10-Depremin yaşandığı kentlerde, öğrenciler sağlam okullara ve konteyner okullara yerleştirilirken eşitlikçi ve adil bir süreç izlenmelidir. Yıkımın derecesi, illere, ilçelere, mahallelere, hatta sokaklara göre farklılaşmaktadır. Depremin olduğu kentlerde eğitim, çocukların gelişim düzeyleri, ilgileri ve yetenekleri, anadilleri ve kültürleri dikkate alınarak eğitim süreci, psikososyal destek, kendini çeşitli yollarla ifade etme ve oyun-ilgileri odaklı olarak sürdürülmelidir. Eğitim ortamlarının demokratikleştirilmesi son derece önemlidir. Öğretmenlerimizin, eğitim emekçilerinin çalışmaları, psikolojik danışmanların, psikologların, sosyologların ve sosyal hizmet emekçilerinin desteği güçlendirilmeli, deprem bölgesindeki çocukların eğitim hakkı güvence altına alınmalıdır.
11-Deprem bölgesinde yıkımı ağır biçimde yaşamış eğitim emekçilerinin istekleri halinde diğer kentlere tayini için çalışmalar eşit, adil ve hakkaniyetli biçimde sürdürülmelidir. Deprem bölgesi dışındaki eğitim emekçilerinin deprem bölgesine tayini gönüllülük temelinde olmalı, süresi belli, geçici görevlendirmeler yapılmalıdır. Deprem bölgesinde oluşacak öğretmen açığı büyük ölçüde yeni öğretmen atamalarıyla karşılanmalıdır.
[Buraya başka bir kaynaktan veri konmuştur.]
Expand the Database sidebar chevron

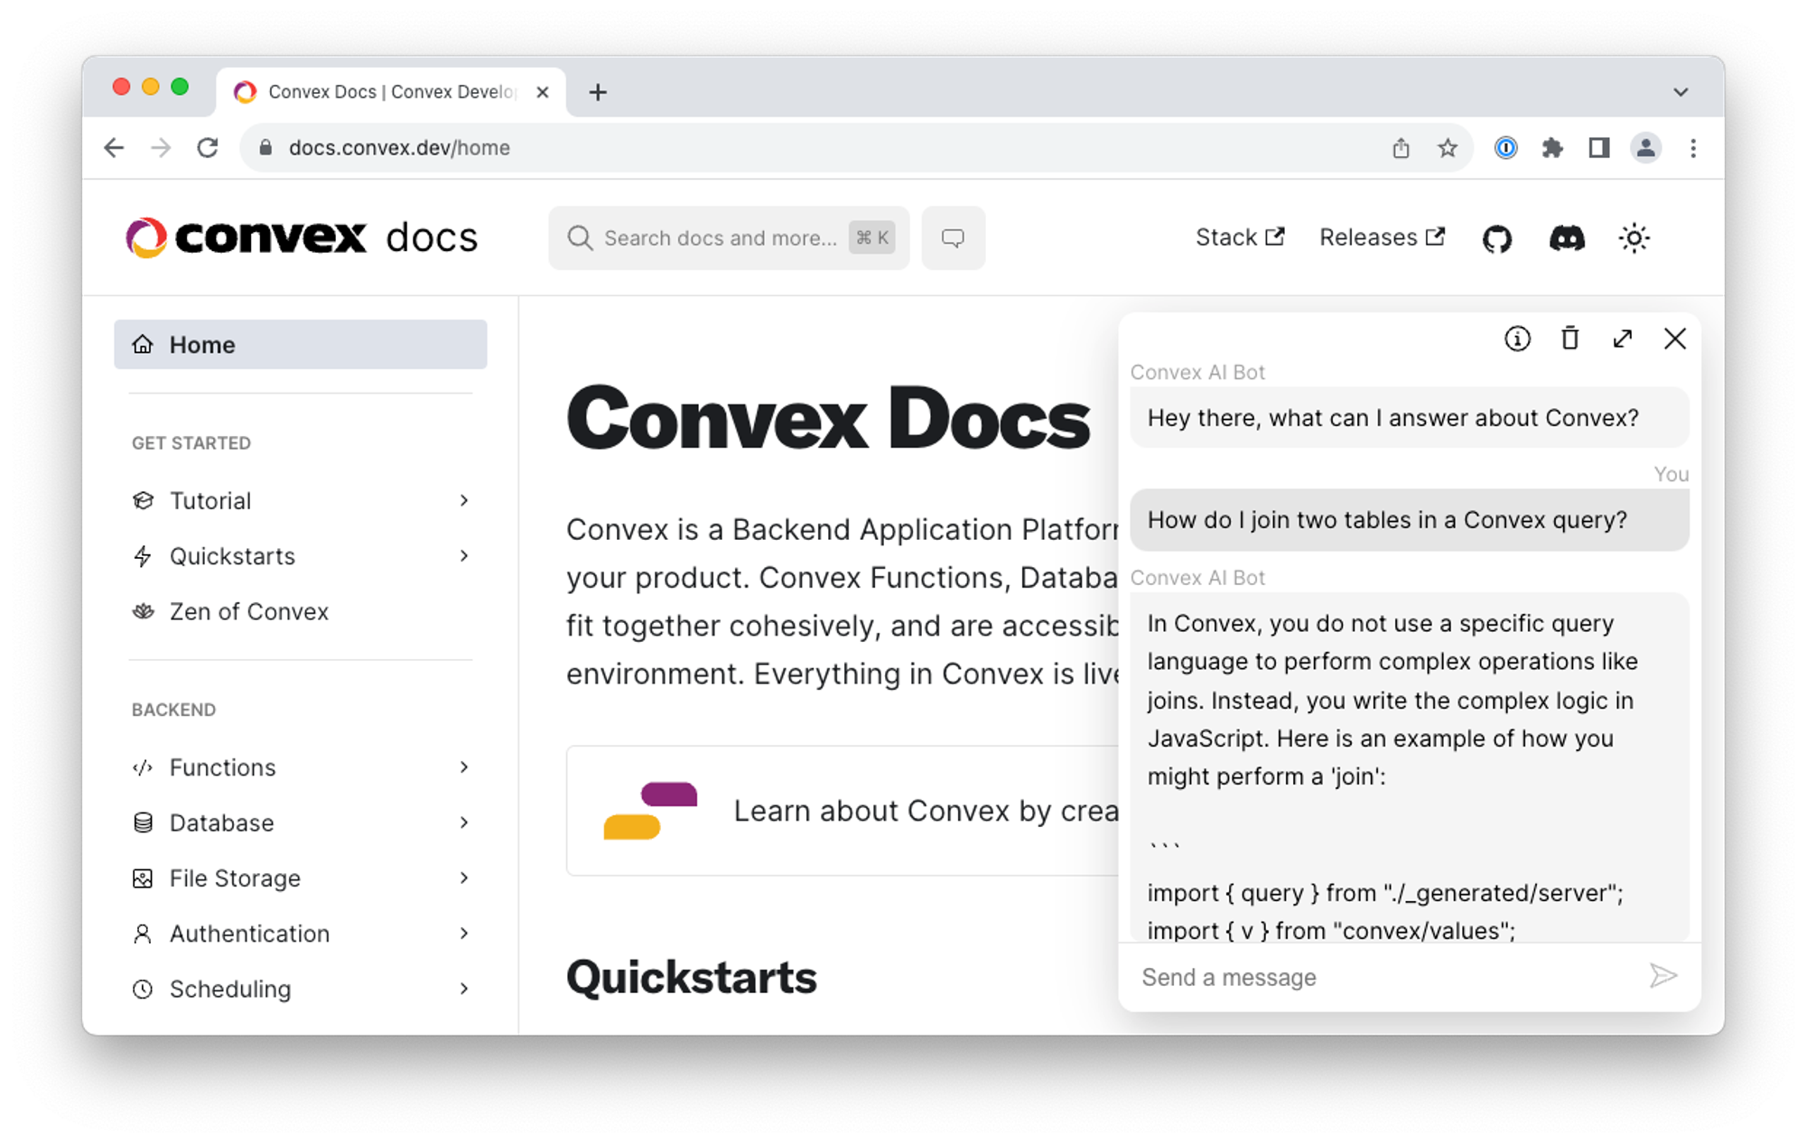(x=463, y=822)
12-Sendikamıza üyelerimizden, il, ilçe ve okul yöneticilerinin deprem hakkında konuşulmamasını telkin eden talimatlar verdiklerine ilişkin çeşitli şikâyetler iletilmektedir. En zor zamanlarda bile okulu, eğitim süreçlerini demokratikleştirmek önemlidir. Bugünkü deprem felaketinin acı sonuçları, yaratılan suskunluk sarmalı nedeniyle çok büyüktür. Okullarda öğretmenler ve öğrencilerin kendini ifade hakkı yaşama geçirilmelidir.
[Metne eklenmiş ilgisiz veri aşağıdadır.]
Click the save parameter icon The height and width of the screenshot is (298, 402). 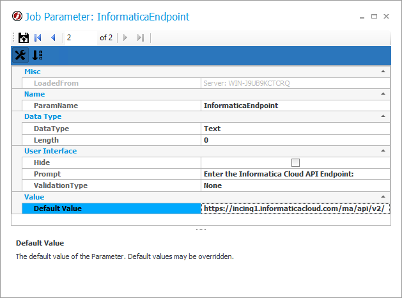click(23, 38)
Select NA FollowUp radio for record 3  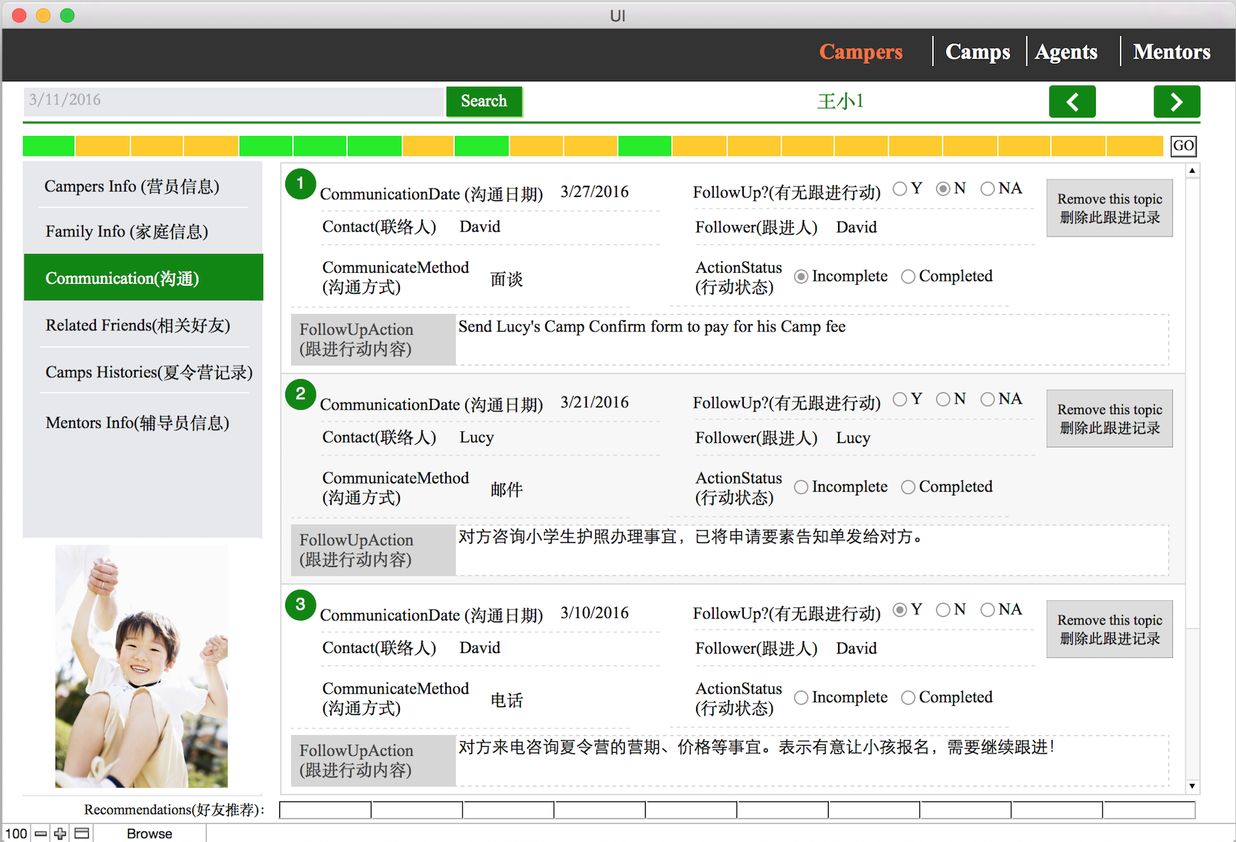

13-Eğitim programları, başta deprem felaketi olmak üzere, artan doğa yıkımı, yangınlar, su baskınları gibi afetler, kötü kentleşme, insan hakları bilincinin yitimi, demokrasinin kaybı, eşitsiz ve adaletsiz gelir bölüşümü gibi ekonomik ve sosyal sorunları ve çözümleri kapsayacak biçimde yeniden gözden geçirilmelidir. Eğitim fakülteleri eğitim programları da bu bağlamda yenilenmelidir. Eğitim programlarına dair tüm çalışmalara, ILO-UNESCO ortak belgesi olan Öğretmenlerin Statüsü Tavsiyesi’nde ifade edildiği gibi eğitim sendikalarının demokratik katılımı sağlanmalıdır.